When it comes to intelligence in decision making, it’s our differences in experiences and attitudes that make our businesses evolve in a diverse manner. There are often many ways to solve a problem. The path we take can be an expression of our human creativity.
This ingenuity is precisely why Artificial Intelligence alone is unlikely to help us break out and take supply chain decision making to the next level. Instead of finding innovative ways to serve and enhance markets, it could send us down a path of uniformity so we all fulfill demand in the same way, often competing for the same asset locations with similar processes. You sometimes see this kind of ‘technology group think’ in algorithmic blips in the stock market. Yet, AI’s use is going to expand for sure. So perhaps the question isn’t “will it be valuable?” But instead “where will it be valuable?”
Leveraging AI to Execute the supply chain
Using Gartner’s supply chain CORE model (Configure, Optimize, Respond & Execute) you may find that when hitting the Execute time horizon, there’s simply no time for a human to make a great decision. AI can then be a powerful solution. An interesting example of this is the capability AIMMS has provided in the utility grid business for the last 15 years. AI’s probabilistic reasoning and optimization capabilities are expressed over a digital representation of 2000 machines to best meet demand, while simultaneously shaping demand through flexible pricing. Tens of thousands of demand nodes, 2,000 supply nodes and industrial pricing are all synchronized to best effect every 15 minutes.
What about Configure, Optimize & Respond?
Using AI indirectly to augment the human in Gartner’s Configure, Optimize & Respond categories can be a tool not to replace creative decisions but instead, free up time and mind space to make better creative decisions. An example of this is S&OP, where clients leverage our technology to create a digital representation of their supply chain and then use optimization techniques, including linear programming and constraint-based reasoning, to generate a large number of fully costed scenarios.
Traditionally, 2% of the effort put into S&OP was dedicated to asking questions, 98% to providing answers. The use of this technology allows answers to be generated as scenarios in 15 seconds or less, freeing up the vast majority of time for creativity and the exploration of new questions and new ways to compete. It’s also a lot more fun and that’s no small thing.

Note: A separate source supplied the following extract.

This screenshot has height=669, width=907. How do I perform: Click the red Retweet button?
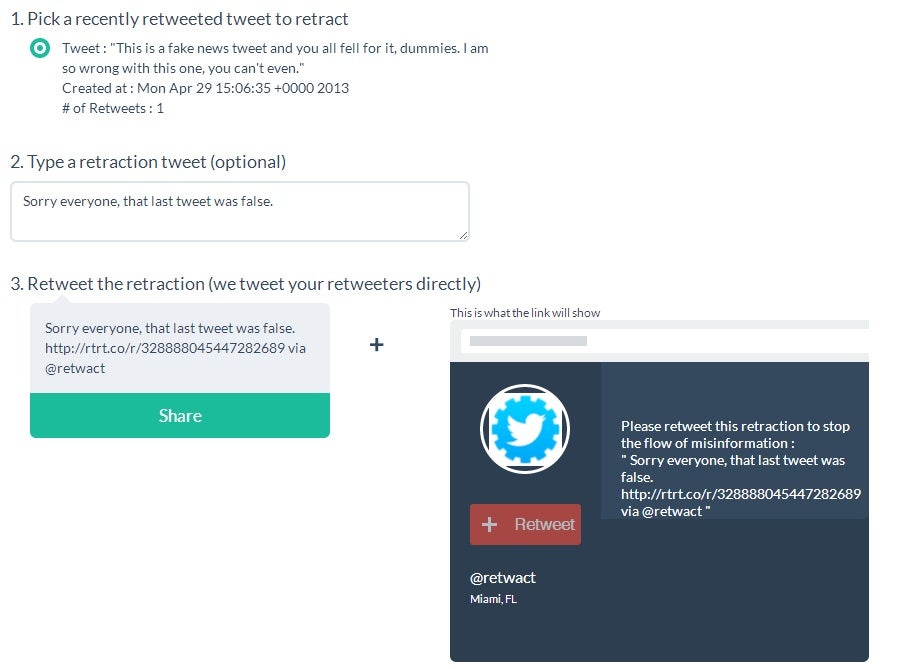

Traditionally, 2% of the effort put into S&OP was dedicated to asking questions, 98% to providing answers. – Tweet this
We’re working on a use case right now where machine learning (probabilistic reasoning in AI speak) is leveraged to understand the attitude of commercial and operational stakeholders in the S&OP process. If you take ten different commercial stakeholders and ask them to predict demand over a statistical forecast, you’ll find that some are consistently optimistic while others are consistently pessimistic. You’ll find the same with operations when they provide a capacity statement. Machine learning will expose these differences in attitude and allow for normalization. In turn, the team will arrive at better plans while avoiding the near impossible task of encouraging behavioral change – leave space for the personality. An additional perk will be a quick look in the rear view mirror to uncover how far revenue and cost were from optimum. While it’s foolish to think S&OP plans can ever be perfect, this quantified look in the rear view mirror is often food for more questions and creativity.
How soon will organizations start benefiting from AI?
Gartner states that “in 2020, 50% of organizations will have sufficient AI and data literacy skills such that they will achieve at least one AI project judged to deliver positive business value. Through 2022, most small and medium size companies will not have the AI skills to build their own deep neural networks (DNN), optimization or advanced perception systems.”
There are probably fewer barriers to adopting AI than you think. – Tweet this
We hope to further accelerate the practical adoption of AI in supply chain with AIMMS SC Navigator. Optimization is already available to large and medium size companies. During 2019, machine learning will be available regardless of your business size. There are probably fewer barriers to you adopting AI than you think.
So intelligence, sometimes artificial…but often augmented will give supply chain professionals the space to express their creativity and take it to the next level.